• _THE INPUT_
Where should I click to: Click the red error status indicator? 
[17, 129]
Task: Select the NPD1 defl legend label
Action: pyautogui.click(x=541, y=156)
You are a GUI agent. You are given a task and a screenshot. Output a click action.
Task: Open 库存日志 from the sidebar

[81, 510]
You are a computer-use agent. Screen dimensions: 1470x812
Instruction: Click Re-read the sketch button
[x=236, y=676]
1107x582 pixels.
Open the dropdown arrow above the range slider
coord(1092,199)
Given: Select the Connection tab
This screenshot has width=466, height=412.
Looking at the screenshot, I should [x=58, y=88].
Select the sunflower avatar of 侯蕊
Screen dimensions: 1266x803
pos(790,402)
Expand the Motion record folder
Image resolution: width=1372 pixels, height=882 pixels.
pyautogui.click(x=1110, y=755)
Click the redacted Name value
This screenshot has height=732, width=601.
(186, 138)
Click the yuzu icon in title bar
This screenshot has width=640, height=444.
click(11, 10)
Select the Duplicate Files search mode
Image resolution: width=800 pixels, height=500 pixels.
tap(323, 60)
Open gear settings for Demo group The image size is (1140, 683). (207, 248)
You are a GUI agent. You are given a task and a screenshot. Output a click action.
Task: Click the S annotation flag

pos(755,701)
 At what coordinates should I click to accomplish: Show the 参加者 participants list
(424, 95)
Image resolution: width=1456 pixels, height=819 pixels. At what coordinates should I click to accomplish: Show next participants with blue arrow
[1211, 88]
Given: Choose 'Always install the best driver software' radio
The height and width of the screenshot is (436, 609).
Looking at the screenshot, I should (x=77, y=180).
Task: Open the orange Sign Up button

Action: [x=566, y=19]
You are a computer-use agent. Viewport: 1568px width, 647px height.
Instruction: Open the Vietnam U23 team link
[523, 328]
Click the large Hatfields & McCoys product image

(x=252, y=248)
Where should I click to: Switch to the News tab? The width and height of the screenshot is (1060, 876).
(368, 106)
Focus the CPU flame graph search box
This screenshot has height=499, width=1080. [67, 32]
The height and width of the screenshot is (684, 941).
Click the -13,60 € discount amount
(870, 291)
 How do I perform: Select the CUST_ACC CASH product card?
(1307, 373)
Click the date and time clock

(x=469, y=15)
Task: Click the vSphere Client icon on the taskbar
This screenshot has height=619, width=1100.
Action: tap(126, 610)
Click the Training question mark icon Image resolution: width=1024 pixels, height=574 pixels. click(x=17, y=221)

• _INSTRUCTIONS FOR THE TASK_
Each entry shown above should be copied out exactly.

• _YOUR SOLUTION_
Where should I click to: Click the red error status indicator? 
[17, 129]
Task: Select the NPD1 defl legend label
Action: pyautogui.click(x=541, y=156)
You are a GUI agent. You are given a task and a screenshot. Output a click action.
Task: Open 库存日志 from the sidebar

[81, 510]
You are a computer-use agent. Screen dimensions: 1470x812
Instruction: Click Re-read the sketch button
[x=236, y=676]
1107x582 pixels.
Open the dropdown arrow above the range slider
coord(1092,199)
Given: Select the Connection tab
This screenshot has width=466, height=412.
Looking at the screenshot, I should [x=58, y=88].
Select the sunflower avatar of 侯蕊
Screen dimensions: 1266x803
pos(790,402)
Expand the Motion record folder
Image resolution: width=1372 pixels, height=882 pixels.
pyautogui.click(x=1110, y=755)
Click the redacted Name value
This screenshot has height=732, width=601.
(186, 138)
Click the yuzu icon in title bar
This screenshot has width=640, height=444.
click(11, 10)
Select the Duplicate Files search mode
Image resolution: width=800 pixels, height=500 pixels.
tap(323, 60)
Open gear settings for Demo group The image size is (1140, 683). (207, 248)
You are a GUI agent. You are given a task and a screenshot. Output a click action.
Task: Click the S annotation flag

pos(755,701)
 At what coordinates should I click to accomplish: Show the 参加者 participants list
(424, 95)
Image resolution: width=1456 pixels, height=819 pixels. At what coordinates should I click to accomplish: Show next participants with blue arrow
[1211, 88]
Given: Choose 'Always install the best driver software' radio
The height and width of the screenshot is (436, 609).
Looking at the screenshot, I should (x=77, y=180).
Task: Open the orange Sign Up button

Action: [x=566, y=19]
You are a computer-use agent. Viewport: 1568px width, 647px height.
Instruction: Open the Vietnam U23 team link
[523, 328]
Click the large Hatfields & McCoys product image

(x=252, y=248)
Where should I click to: Switch to the News tab? The width and height of the screenshot is (1060, 876).
(368, 106)
Focus the CPU flame graph search box
This screenshot has height=499, width=1080. [67, 32]
The height and width of the screenshot is (684, 941).
Click the -13,60 € discount amount
(870, 291)
 How do I perform: Select the CUST_ACC CASH product card?
(1307, 373)
Click the date and time clock

(x=469, y=15)
Task: Click the vSphere Client icon on the taskbar
This screenshot has height=619, width=1100.
Action: tap(126, 610)
Click the Training question mark icon Image resolution: width=1024 pixels, height=574 pixels. click(x=17, y=221)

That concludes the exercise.